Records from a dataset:
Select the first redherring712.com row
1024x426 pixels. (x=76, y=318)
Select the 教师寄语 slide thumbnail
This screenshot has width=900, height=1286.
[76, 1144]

● Task description:
Reproduce the data shown above exactly, including every line.

● Reply:
Select the first redherring712.com row
1024x426 pixels. (x=76, y=318)
Select the 教师寄语 slide thumbnail
This screenshot has width=900, height=1286.
[76, 1144]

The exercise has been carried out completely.